L'aspetto perfido di questa formula: molte di queste scene non erano autentiche. Registi come Gualtiero Jacopetti costruivano narrazioni attraverso il montaggio e la musica, falsificavano o inscenavano scene e vendevano il risultato come verità documentaria. Un intervento chirurgico realmente avvenuto veniva montato accanto a una messa in scena di cannibali — la giustapposizione creava un significato falso. Questa manipolazione rendeva i film Mondo qualcosa di diverso dalla documentazione: una forma d'arte dell'inganno, che creava tensione sfruttando il pubblico, ingannandolo deliberatamente.

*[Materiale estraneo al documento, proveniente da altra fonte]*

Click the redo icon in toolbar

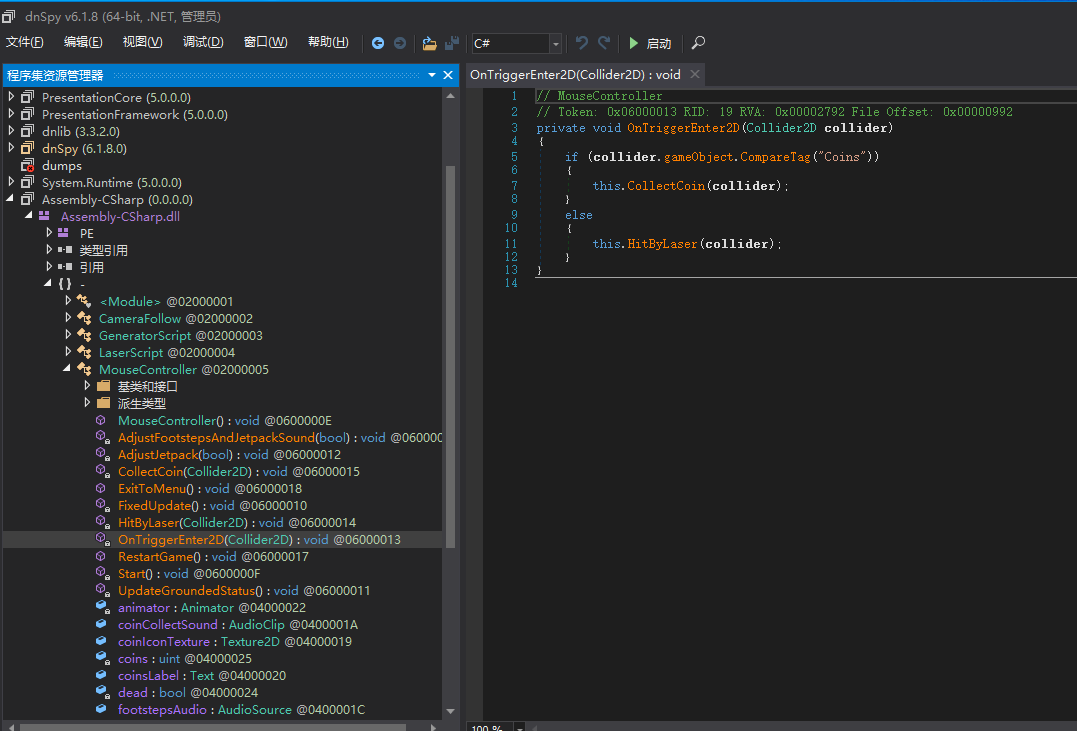point(604,43)
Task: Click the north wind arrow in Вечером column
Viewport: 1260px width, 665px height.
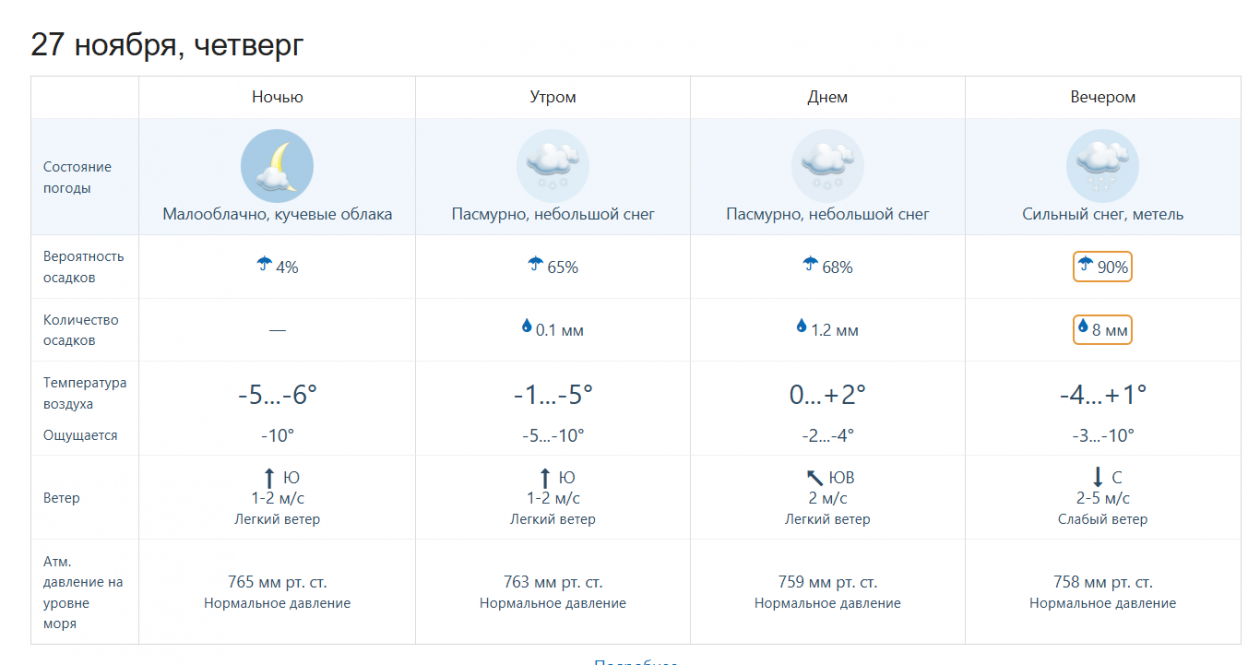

Per la storia del cinema, l'eredità è stata ambivalente. I film Mondo hanno posto le basi per il cinema gore visivo degli anni '80 — non per gli effetti, ma per la filosofia: che materiale visivo estremo agisce solo per la sua esistenza, che il disgusto è una categoria estetica. Hanno anche alimentato il mito del film snuff, l'ossessione con la morte apparentemente reale e non simulata su celluloide. Allo stesso tempo, hanno rivelato quanto sia fragile la fiducia del pubblico nell'immagine documentaria — una lezione che rimane rilevante ancora oggi, quando i deepfake e i video manipolati infettano l'ecosistema digitale. Nel contesto professionale, i film Mondo sono un monito: mostrano come il montaggio e la privazione di contesto possano fabbricare disinformazione da riprese innocue. Tecnicamente poco impegnativi, eticamente discutibili, esteticamente influenti.